Now clearly, here we are talking about the original creation of the human species: male and female. All the animals,plants, etc. have all been created in previous verses. This is before the Garden of Eden, and Yahweh is not mentioned as the creator of these people. The next chapter talks about how Yahweh, an individual member of the Pantheon, goes about assembling his own special little botanical and zoological Garden in Eden, and making his own little man to inhabit it:
Sure enough, if you look up various versions of the bible online this is what it appears to say. Take a look at this one for example: NIV Genesis 1 26-28
Then in Chapter 2…
Gen 2:7 – Yahweh God fashioned a man of dust from the soil. Then he breathed into his nostrils a breath of life, and thus the man became a living being.
8 Yahweh God planted a garden in Eden which is in the east, and there he put the man he had fashioned.

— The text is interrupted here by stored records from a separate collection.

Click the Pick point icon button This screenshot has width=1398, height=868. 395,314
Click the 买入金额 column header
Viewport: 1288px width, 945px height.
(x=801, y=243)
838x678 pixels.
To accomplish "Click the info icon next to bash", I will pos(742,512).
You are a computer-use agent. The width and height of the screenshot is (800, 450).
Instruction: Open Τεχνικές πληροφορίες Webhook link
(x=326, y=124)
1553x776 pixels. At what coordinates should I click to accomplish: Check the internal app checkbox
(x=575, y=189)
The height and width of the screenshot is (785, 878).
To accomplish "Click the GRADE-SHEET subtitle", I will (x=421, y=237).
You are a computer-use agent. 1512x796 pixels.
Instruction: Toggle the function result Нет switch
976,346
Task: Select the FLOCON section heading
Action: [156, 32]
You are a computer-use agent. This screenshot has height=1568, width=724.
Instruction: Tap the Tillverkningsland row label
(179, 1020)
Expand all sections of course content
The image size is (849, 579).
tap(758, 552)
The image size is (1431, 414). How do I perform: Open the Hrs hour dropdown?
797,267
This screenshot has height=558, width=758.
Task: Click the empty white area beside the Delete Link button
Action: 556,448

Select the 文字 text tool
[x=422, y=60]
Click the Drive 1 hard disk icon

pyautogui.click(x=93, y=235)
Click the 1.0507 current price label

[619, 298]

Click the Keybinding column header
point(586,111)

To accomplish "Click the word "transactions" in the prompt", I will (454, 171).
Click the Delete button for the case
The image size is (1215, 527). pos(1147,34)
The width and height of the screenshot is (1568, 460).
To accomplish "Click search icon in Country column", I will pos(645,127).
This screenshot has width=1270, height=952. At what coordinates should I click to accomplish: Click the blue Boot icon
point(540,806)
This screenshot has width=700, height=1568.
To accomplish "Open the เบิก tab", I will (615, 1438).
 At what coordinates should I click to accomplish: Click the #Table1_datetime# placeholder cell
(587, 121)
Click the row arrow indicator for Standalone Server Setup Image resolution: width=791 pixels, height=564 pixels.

9 Yahweh God caused to spring up from the soil every kind of tree, enticing to look at and good to eat, with the tree of life and the tree of the knowledge of good and evil in the middle of the garden.
15 Yahweh God took the man and settled him in the garden of Eden to cultivate and take care of it.
At this point Oberon said:
Now this next is crucial: note Yahweh’s precise words:
…and indeed it is crucial.
16 Then Yahweh God gave the man this admonition, “You may eat indeed of all the trees in the garden.
17 Nevertheless of the tree of the knowledge of good and evil you are not to eat, for on the day you eat of it you shall most surely die.”
As the original article states:
Fateful words, those. We will refer back to this admonition later.
So what happens next? As Oberon put it:
Then Yahweh decides to make a woman to go with the man. Now, don’t forget that the Pantheon had earlier created a whole population of people, “male and female,” who are presumably doing just fine somewhere “outside the gates of Eden.” But this setup in Eden is Yahweh’s own little experiment, and will unfold to its own separate destiny.
As Genesis states:
21 So Yahweh God made the man fall into a deep sleep. And while he slept, he took one of his ribs and enclosed it in flesh.
22 Yahweh God built the rib he had taken from the man into a woman, and brought her to the man.
Humorously, Oberon interjects here:
Right. Man gives birth to woman. Sure he does. But that’s the way the story is told here.
So, here they are, these newly formed individuals in the Garden Of Eden and the story goes:
25 Now both of them were naked, the man and his wife, but they felt no shame in front of each other.
To which Oberon says, and I agree:
Well, of course not! Why should they? But take careful note of those words, as they also will prove to be significant . . .
In my opinion, significant indeed and it speaks to one of the many reasons that most traditional practitioners to this day still hold skyclad initiations and other rituals. But anyway, this post is getting long and I need to attend to some other things so I think I will continue with my review of ‘We Are The Other People’ in a later article. It is a rather lengthy article in it’s own right but well worth the read I think. It gives a great incite into our worldview versus mainstream thinking.
I’ll catch ya on the flip side with part 2 of this saga.